-- begin SOURCE DOCUMENT --

The Recovery Thread

At first, there was a stimulus that suppose to create (and save) jobs. Minor $787 billions turned to be over a trillion. Then there was a blame on private sector, because they just "not hiring". But why public sector is not hiring, in fact, they are firing people too?

Back in August, Obama signed another stimulus, $26B for saving government jobs. One would thing that when you got money to save jobs, you would save jobs... but that's not exactly what's happening.

TPS teacher who watched Obama sign bill is laid off

TPS hasn't spent a dollar of the $7.6 million in teacher rehire money it received from the Aug. 10 bill, opting instead to save it for next school year to rehire or retain a myriad school employees - probably not teachers.
 
It is likely that the bottom in the economy was either in the second or third quarter. This thread is for evidence that the economy is recovering.

I believe that the economy is going to rebound, albeit it is going to be choppy, and there is a high probability of a double dip.

Having said that, there is evidence that the economy will soon start growing if it is not already.

First piece of evidence presented: Yesterday on their conference call, the CEO of Google said that the worst of the recession is behind us and that the businesses they serve - which is a wide swath of the economy - appear to be picking up.

-- end SOURCE DOCUMENT --
-- begin STORED DATA --

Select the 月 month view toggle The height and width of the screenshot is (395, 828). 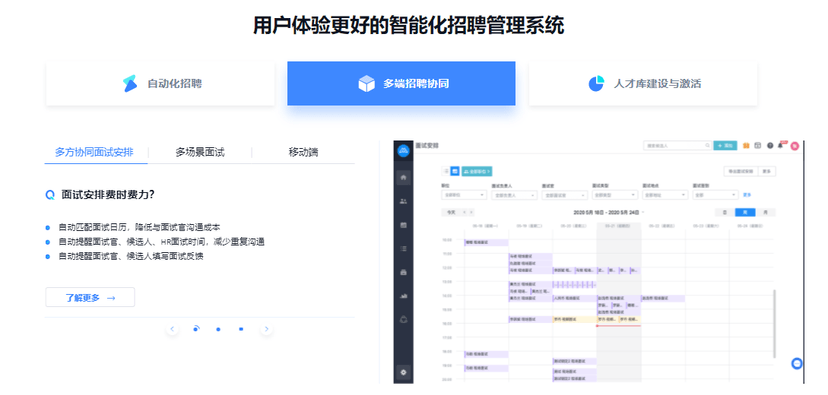click(765, 212)
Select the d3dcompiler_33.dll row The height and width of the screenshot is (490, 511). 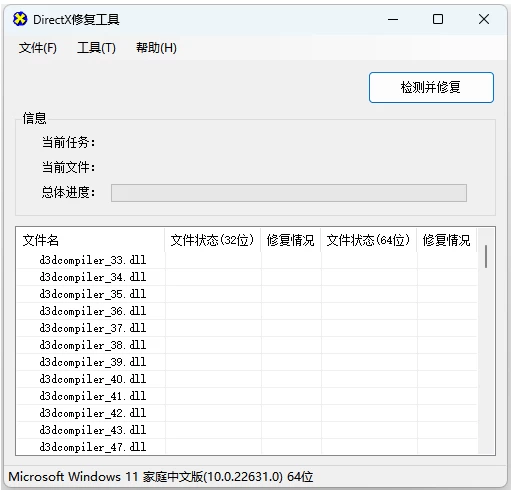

-- end STORED DATA --

◆ PROBLEMS AND TASKS
[1] In the recovery thread, why had TPS not spent any of its teacher rehire money? Answer in one to three sentences.
[2] Return the part of the recovery thread that begins at the words "The Recovery Thread" and stops after "probably not teachers.".
[3] According to the recovery thread, how much teacher rehire money did TPS receive from the Aug. 10 bill?

◆ FULL SOLUTIONS
[1] TPS chose to save the $7.6 million for the next school year. It planned to use the money then to rehire or retain a range of school employees, probably not teachers.

[2]
The Recovery Thread

At first, there was a stimulus that suppose to create (and save) jobs. Minor $787 billions turned to be over a trillion. Then there was a blame on private sector, because they just "not hiring". But why public sector is not hiring, in fact, they are firing people too?

Back in August, Obama signed another stimulus, $26B for saving government jobs. One would thing that when you got money to save jobs, you would save jobs... but that's not exactly what's happening.

TPS teacher who watched Obama sign bill is laid off

TPS hasn't spent a dollar of the $7.6 million in teacher rehire money it received from the Aug. 10 bill, opting instead to save it for next school year to rehire or retain a myriad school employees - probably not teachers.

[3] $7.6 million